═══ Excerpted records ═══

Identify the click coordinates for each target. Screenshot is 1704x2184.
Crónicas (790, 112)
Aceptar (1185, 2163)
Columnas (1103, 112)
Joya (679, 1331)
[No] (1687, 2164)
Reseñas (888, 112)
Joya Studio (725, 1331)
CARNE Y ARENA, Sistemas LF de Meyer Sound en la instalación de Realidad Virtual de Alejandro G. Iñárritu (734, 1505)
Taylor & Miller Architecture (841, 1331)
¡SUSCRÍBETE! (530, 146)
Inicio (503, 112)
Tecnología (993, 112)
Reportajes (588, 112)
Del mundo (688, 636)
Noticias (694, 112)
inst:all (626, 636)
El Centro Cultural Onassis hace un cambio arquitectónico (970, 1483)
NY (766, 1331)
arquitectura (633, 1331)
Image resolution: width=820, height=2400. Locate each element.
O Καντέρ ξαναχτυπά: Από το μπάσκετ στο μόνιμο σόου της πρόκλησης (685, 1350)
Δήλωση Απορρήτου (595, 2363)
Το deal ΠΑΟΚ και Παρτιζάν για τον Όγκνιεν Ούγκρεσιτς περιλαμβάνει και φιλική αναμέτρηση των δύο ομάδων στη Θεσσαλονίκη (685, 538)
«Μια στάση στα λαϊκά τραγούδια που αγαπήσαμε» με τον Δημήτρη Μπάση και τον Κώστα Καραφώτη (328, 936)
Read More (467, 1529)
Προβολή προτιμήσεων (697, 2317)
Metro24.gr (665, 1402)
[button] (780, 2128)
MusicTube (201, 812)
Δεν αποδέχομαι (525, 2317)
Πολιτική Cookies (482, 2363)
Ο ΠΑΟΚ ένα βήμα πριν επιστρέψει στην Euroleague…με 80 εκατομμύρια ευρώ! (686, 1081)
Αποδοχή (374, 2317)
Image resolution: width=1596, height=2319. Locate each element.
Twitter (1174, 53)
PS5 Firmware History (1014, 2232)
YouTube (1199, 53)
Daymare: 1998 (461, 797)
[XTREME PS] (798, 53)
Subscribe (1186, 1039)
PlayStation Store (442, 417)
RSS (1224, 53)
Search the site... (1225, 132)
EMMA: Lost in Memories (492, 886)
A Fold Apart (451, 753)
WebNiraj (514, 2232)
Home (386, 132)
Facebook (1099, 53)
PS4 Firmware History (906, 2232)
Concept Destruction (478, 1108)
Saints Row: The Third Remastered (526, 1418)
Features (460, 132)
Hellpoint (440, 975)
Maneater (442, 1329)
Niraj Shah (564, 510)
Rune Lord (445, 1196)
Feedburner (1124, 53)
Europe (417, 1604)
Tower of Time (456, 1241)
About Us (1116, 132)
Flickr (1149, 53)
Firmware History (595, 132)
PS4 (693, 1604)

═══

- **What is being asked**: Output the lines above between the one holding "Reseñas (888, 112)" and the one holding "Read More (467, 1529)", inclusive, with nothing before or after them.

- **Exercise result**:
Reseñas (888, 112)
Joya Studio (725, 1331)
CARNE Y ARENA, Sistemas LF de Meyer Sound en la instalación de Realidad Virtual de Alejandro G. Iñárritu (734, 1505)
Taylor & Miller Architecture (841, 1331)
¡SUSCRÍBETE! (530, 146)
Inicio (503, 112)
Tecnología (993, 112)
Reportajes (588, 112)
Del mundo (688, 636)
Noticias (694, 112)
inst:all (626, 636)
El Centro Cultural Onassis hace un cambio arquitectónico (970, 1483)
NY (766, 1331)
arquitectura (633, 1331)
Image resolution: width=820, height=2400. Locate each element.
O Καντέρ ξαναχτυπά: Από το μπάσκετ στο μόνιμο σόου της πρόκλησης (685, 1350)
Δήλωση Απορρήτου (595, 2363)
Το deal ΠΑΟΚ και Παρτιζάν για τον Όγκνιεν Ούγκρεσιτς περιλαμβάνει και φιλική αναμέτρηση των δύο ομάδων στη Θεσσαλονίκη (685, 538)
«Μια στάση στα λαϊκά τραγούδια που αγαπήσαμε» με τον Δημήτρη Μπάση και τον Κώστα Καραφώτη (328, 936)
Read More (467, 1529)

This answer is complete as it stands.